O governo do Estado trabalha com a estimativa de, até o final deste ano, aumentar em 840 vagas a capacidade do sistema penitenciário. A meta é reduzir o déficit atual de cerca de 1,4 mil presos condenados que deveriam estar em presídios mas que, por falta de espaço, estão em cadeias superlotadas em vários municípios do Estado. O secretário da Segurança Pública, José Tavares vistoreou, ontem, as obras da Penitenciária Estadual de Piraquara, na Região Metropolitana de Curitiba, reiniciadas em outubro depois de oito meses paradas.
Com capacidade para 543 detentos, num terreno de 70 mil metros quadrados, a nova penitenciária está com 80% dos trabalhos concluídos. A expectativa é que as obras sejam concluídas em julho. A transferência de presos, entretanto, só acontecerá no final do ano, depois que a secretaria viabilizar a terceirização dos serviços administrativos, uma vez que o Estado está impedido de fazer novas constratações, de acordo com a Lei de Responsabilidade Fiscal.

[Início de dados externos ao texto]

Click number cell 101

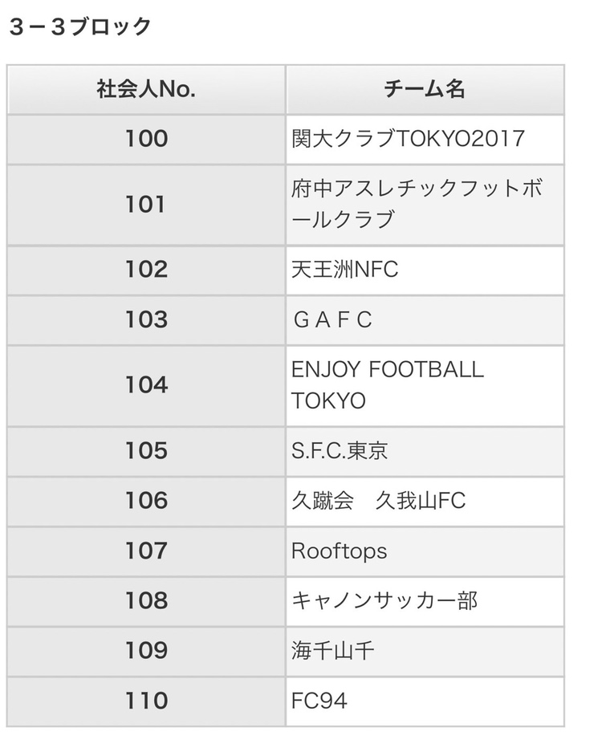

A penitenciária de Piraquara receberá prioritariamente os condenados que estão nos distritos superlotados de Curitiba, região metropolitana e Ponta Grossa. Só nas cadeias de Curitiba, segundo Tavares, existem cerca de 700 presos, sendo 30% já condenados. Em Ponta Ponta Grossa, dos 120 presos, 35% são condenados. Outra unidade a ser inaugurada em meados de abril é a Penitenciária Industrial de Cascavel, com capacidade para 240 presos.
‘‘Com essas duas unidades, nossa maior prioridade será resolver o problema de Foz do Iguaçu, que tem capacidade para 160 presos, mas tem 400 pessoas’’, disse o secretário. A cadeia já está sendo ampliada para mais 70 vagas, mas a intenção é construir uma nova prisão no município. Ainda assim, parte dos condenados presos em Foz terão que ser transferidos para as duas penitenciárias de Piraquara e Cascavel.

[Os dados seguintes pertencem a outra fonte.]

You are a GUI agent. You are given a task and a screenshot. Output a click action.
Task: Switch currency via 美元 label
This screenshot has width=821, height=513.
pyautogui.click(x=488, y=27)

O Paraná tem hoje aproximadamente nove mil detentos. Destes, 4,5 mil estão nas nove unidades do sistema penitenciário, o qual teria capacidade para apenas 4,1 mil pessoas. Os 4,5 mil restantes estão em cadeias e distritos policiais, sendo que 1,4 mil destes já estão condenados e deveriam estar também em presídios. Em Londrina também está sendo inaugurada, nos próximos dias, uma nova cadeia com capacidade para mais 320 presos.

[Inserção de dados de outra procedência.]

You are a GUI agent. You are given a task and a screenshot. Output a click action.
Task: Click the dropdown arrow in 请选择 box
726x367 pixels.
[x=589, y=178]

A construção da Penitenciária Estadual de Piraquara ficou parada por oito meses. Ela começou a ser construída em janeiro de 1998 pela Construtora Cotelli. Em fevereiro de 2000, quando 70% das obras estavam concluídas, o governo estadual rompeu o contrato em função do não cumprimento de prazos pela empresa. Depois de nova licitação, em outubro, a obra passou para a responsabilidade da Sial Construções Civis Ltda. A obra total tem custo de R$ 8 milhões, sendo 80% financiados pelo governo federal e 20% pelo Estado.